# 1) Training stack & monitoring (PyTorch-first)

**Project structure**

* `src/` (datasets, models, train.py, eval.py), `configs/` (Hydra/YAML), `scripts/`, `tests/`, `data/` (read-only!), `artifacts/` (checkpoints, logs), `docker/`.
* Config via **Hydra** (or plain YAML + argparse). Keep all hyperparams in config, not code.

**Data**

* Version datasets with **DVC** or **lakeFS**; keep metadata (schema, label map, splits).
* Data validation with **Great Expectations** (nulls, ranges, class balance, leakage checks).
* Reproducible splits: fixed seed, `StratifiedKFold` for class problems.

**Training**

* Use **PyTorch Lightning**/**Lightning Fabric** or a light custom loop with:

  * AMP: `torch.cuda.amp.autocast()` + `GradScaler` (or bfloat16 on newer GPUs).
  * **DDP** or **FSDP** (and/or **DeepSpeed ZeRO**) for multi-GPU.
  * Gradient clipping + gradient accumulation.
  * LR schedulers (Cosine, OneCycle) and **AdamW** (default), weight decay set.
  * Determinism toggles for reproducibility when needed.

**Experiment tracking**

* Pick one: **Weights & Biases**, **MLflow**, **Neptune**, or **ClearML**.

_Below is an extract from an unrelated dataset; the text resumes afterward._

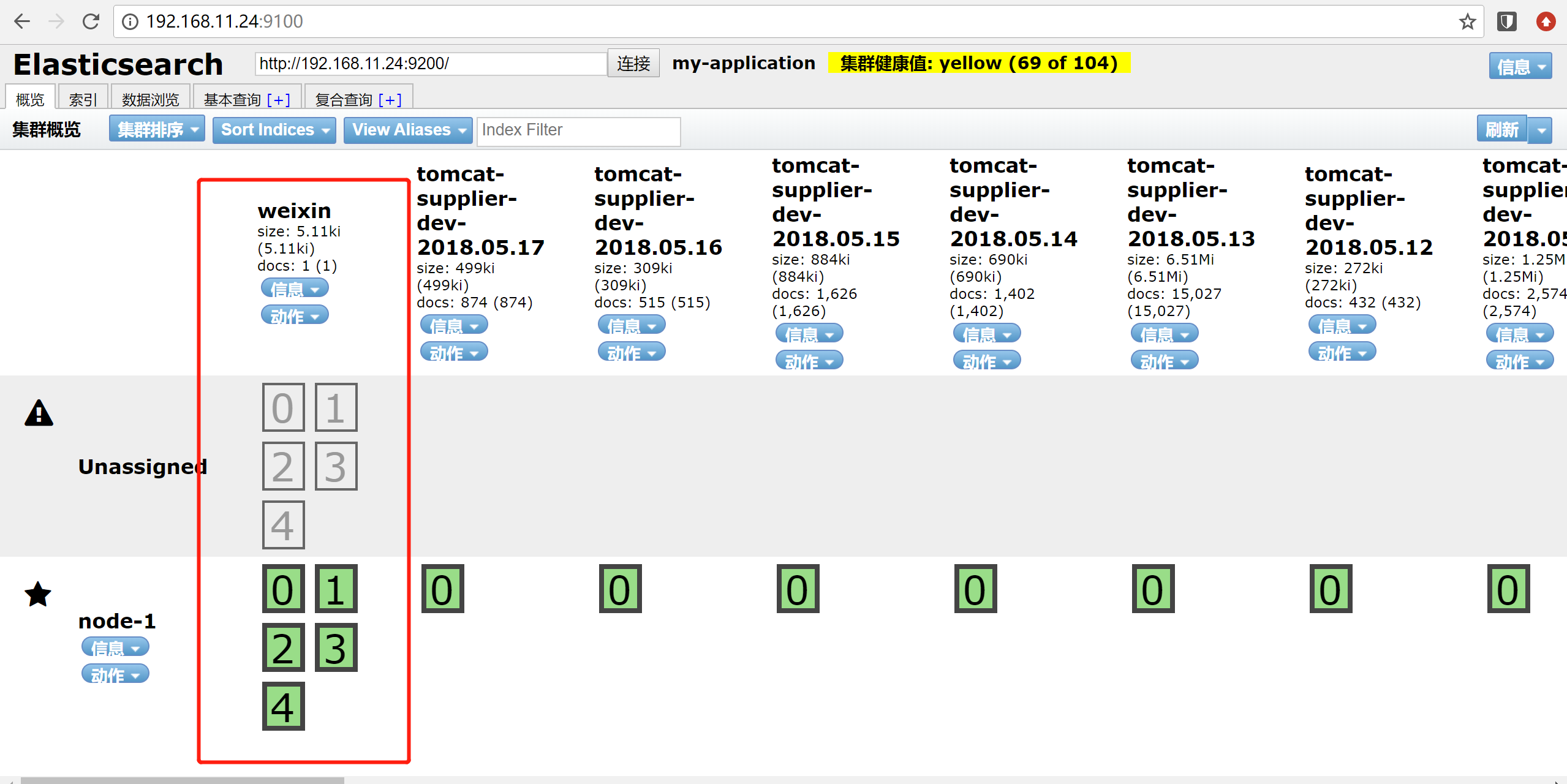Viewport: 1567px width, 784px height.
Task: Expand the refresh interval arrow beside 刷新
Action: (1541, 130)
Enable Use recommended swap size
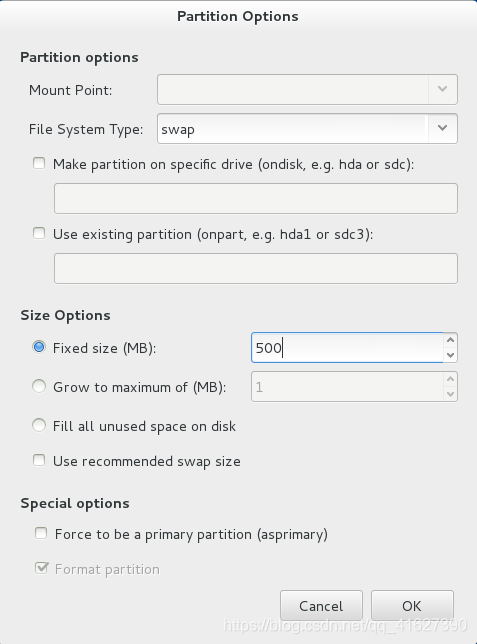 tap(39, 460)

  * Track: run config, code commit, dataset hash, metrics, loss curves, LR, grad norms, GPU util, confusion matrices/PR curves, examples.
  * Log artifacts: checkpoints, TensorBoard logs, plots, ONNX/TorchScript exports.

**Profiling & performance**

* **torch.profiler** (schedule + trace to TensorBoard), `torch.backends.cudnn.benchmark=True` for speed (turn off for determinism), watch dataloader bottlenecks (`num_workers`, `pin_memory`).
* Memory: `torch.cuda.memory_summary()`; optimize with channels-last, fused ops where possible.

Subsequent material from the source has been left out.